#132 - JERKS AND ASSHOLES
1) Not everything you hear about people is true.
2) Jerks and assholes have redeeming features.
I went to a jousting tournament in Texas last week. I had the opportunity to meet a great number of new people. Some of these people were completely new to me - no preconceived notions, just them. Some, however, I already knew by reputation, and by and large the reputations weren't good. Two examples come immediately to mind.
Without naming any names, such as Charlie Andrews, there was this guy who has a reputation as the "world wrestling champion" of jousting. By that I mean that it is all about kicking asses, all about smack talk, all about putting people in the dirt. It was not about medieval sport. I met this guy prepared to hate him. He was there to be a loud mouth attention seeking bruiser, and if I met him in the lists, I was going to end up damaged. It didn't turn out that way.
Don't get me wrong - he is an attention seeking loud mouth. But that's his character. And his brash American upbringing. Canadian's are more polite, something that Jeffrey Hedgecock confuses with passive/aggressive behaviour. But I digress... This unnamed Charlie is brash and loud, but he is also supportive of his peers, and those who hope one day to be his peers. He stood at the end of the list giving advice, and urging people on to do better. He rode someone else's horse in the list - to help train that horse - something which could have damaged his own placing in the tournament. One on one, he was polite and easy to get along with. He hit hard, but only hard enough to smash the lance tip - the requirement of the tournament. As there were no points for knocking people off, he just didn't do it - though I'm sure he could have.
I doubt we will ever be best buddies - we don't share enough personality traits for me to feel easy around him - but I like the guy.
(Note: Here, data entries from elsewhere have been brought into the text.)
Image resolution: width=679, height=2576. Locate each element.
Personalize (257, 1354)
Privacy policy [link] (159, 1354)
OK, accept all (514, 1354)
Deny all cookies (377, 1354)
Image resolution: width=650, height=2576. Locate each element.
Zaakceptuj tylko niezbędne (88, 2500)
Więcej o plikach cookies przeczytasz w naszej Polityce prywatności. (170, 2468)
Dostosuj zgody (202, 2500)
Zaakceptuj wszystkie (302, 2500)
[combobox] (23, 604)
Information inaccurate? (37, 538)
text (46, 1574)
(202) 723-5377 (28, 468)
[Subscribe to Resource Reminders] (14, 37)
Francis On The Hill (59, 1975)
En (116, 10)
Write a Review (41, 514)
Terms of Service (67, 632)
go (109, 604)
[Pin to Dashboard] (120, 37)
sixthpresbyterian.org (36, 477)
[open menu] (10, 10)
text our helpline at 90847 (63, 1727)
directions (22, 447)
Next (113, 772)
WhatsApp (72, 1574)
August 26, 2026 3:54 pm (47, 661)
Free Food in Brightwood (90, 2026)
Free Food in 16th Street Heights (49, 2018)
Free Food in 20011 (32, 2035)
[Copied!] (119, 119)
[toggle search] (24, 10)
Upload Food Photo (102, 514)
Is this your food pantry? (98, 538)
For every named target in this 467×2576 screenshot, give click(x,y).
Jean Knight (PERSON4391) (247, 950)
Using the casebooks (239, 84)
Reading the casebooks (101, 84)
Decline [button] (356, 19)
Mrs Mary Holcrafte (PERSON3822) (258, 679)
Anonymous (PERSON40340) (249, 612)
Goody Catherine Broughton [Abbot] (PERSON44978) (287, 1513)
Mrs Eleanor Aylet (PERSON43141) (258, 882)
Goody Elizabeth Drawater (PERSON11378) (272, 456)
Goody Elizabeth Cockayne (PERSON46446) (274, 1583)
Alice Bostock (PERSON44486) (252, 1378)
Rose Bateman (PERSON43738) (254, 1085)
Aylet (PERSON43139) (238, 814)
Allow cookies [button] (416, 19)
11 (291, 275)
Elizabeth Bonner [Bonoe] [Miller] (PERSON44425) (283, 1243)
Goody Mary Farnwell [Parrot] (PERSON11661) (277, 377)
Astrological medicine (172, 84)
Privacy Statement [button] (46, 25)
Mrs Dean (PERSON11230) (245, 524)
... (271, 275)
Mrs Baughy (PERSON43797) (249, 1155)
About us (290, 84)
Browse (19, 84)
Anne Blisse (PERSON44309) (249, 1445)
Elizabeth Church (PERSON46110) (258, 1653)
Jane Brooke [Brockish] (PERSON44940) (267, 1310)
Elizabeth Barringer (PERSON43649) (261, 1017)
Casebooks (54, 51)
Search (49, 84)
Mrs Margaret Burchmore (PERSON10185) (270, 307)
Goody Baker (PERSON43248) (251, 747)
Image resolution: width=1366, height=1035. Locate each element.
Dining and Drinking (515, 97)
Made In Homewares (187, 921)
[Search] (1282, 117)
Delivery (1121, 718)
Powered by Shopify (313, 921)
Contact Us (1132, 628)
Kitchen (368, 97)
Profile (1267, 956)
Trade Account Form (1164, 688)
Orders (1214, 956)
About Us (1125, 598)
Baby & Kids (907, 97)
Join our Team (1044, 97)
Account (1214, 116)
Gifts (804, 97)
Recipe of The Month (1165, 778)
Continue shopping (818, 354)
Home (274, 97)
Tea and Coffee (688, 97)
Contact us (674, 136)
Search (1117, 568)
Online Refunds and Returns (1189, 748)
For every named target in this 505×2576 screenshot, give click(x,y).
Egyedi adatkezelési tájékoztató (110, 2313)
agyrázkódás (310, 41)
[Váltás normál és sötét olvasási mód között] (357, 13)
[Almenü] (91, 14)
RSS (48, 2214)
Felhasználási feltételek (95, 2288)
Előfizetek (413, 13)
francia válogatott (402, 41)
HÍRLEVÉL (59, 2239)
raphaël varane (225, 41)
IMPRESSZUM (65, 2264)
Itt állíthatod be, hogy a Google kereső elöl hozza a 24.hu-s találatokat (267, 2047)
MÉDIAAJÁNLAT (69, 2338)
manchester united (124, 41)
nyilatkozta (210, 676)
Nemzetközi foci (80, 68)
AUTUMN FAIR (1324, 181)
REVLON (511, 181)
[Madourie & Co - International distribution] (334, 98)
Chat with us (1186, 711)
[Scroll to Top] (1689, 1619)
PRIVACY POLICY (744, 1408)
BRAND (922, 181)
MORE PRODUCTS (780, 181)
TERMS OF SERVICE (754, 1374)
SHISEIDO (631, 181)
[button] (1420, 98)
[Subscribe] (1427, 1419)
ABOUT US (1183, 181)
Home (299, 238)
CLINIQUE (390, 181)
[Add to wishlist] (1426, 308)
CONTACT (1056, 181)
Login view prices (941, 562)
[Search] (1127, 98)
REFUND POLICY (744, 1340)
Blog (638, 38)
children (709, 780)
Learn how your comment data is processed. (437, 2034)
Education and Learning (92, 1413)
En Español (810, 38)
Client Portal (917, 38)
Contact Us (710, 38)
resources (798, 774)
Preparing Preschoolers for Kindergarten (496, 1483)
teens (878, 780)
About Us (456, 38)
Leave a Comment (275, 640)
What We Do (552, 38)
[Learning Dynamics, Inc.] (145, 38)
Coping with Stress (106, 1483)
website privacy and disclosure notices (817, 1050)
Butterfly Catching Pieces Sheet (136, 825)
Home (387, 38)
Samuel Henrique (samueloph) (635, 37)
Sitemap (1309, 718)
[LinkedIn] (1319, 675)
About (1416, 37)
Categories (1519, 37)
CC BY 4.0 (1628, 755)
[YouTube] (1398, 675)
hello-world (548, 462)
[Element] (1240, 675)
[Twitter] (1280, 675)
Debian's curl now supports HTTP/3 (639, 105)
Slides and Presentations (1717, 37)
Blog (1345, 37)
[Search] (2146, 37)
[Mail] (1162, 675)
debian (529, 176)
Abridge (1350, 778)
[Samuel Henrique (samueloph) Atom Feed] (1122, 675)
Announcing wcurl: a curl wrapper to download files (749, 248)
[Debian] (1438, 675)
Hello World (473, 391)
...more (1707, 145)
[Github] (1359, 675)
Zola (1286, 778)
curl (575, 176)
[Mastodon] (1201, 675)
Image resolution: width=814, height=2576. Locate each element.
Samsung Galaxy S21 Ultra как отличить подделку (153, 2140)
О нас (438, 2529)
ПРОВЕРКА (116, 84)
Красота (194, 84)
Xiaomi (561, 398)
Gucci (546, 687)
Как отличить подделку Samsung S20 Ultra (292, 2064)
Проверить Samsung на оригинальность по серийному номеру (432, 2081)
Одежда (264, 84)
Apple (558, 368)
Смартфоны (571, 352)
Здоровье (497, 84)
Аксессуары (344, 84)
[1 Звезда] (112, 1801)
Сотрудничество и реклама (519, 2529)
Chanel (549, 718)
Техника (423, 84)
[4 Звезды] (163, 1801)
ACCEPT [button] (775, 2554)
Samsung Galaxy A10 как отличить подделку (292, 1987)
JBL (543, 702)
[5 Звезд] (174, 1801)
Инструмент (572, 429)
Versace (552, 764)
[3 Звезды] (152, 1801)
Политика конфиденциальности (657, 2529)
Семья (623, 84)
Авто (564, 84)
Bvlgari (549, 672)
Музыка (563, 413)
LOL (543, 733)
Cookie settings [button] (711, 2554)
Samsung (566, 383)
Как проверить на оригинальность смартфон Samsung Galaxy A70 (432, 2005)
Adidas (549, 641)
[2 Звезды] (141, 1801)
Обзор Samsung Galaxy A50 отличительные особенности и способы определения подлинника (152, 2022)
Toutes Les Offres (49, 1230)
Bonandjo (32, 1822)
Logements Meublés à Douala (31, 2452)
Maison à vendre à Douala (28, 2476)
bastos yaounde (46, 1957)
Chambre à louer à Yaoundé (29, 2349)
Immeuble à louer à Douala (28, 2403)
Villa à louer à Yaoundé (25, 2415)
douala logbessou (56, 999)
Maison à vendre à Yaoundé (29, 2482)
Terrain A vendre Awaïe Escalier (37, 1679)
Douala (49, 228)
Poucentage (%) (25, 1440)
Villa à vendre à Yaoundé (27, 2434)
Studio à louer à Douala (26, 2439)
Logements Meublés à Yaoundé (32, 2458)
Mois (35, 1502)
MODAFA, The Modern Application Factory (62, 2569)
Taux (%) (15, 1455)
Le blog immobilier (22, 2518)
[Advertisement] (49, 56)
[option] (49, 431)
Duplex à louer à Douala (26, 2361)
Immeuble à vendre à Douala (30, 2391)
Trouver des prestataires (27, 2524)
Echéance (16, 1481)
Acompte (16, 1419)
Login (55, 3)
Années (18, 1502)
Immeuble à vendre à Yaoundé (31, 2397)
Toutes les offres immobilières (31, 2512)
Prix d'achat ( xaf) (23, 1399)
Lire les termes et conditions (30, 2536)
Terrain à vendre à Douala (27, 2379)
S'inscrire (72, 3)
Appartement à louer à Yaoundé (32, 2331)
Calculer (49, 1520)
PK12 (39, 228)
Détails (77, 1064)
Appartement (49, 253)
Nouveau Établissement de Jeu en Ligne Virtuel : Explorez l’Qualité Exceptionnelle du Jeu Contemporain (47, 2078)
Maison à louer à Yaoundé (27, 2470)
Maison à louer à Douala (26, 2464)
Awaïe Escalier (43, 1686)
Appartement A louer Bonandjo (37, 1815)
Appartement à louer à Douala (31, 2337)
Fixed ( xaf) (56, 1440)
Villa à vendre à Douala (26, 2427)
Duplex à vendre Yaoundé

The second example, without naming names, such as Matt Daniel, was this hothead. Things don't always go your way in the lists - such is our luck and circumstance. After one pass, the judge pointed out that this guy had actually hurt his opponent. His response was "good". That alone would earn him the boot from any competition that I ran.
Then two things happened. The guy sought out his opponent and apologized, the heat of the tournament getting the better of him, he said. Second, the guy called out on to the field a young girl suffering from cancer. This girl, he said, with her courage and fighting spirit had inspired him more than anyone else in his life. He gave her his spurs.
I doubt I will be best buddies with this guy either, for the same reason. But I see good sides in both of them now, as well as bad. I urge them to better themselves, as I too know I need to better myself.
And I salute them for all the good that they do.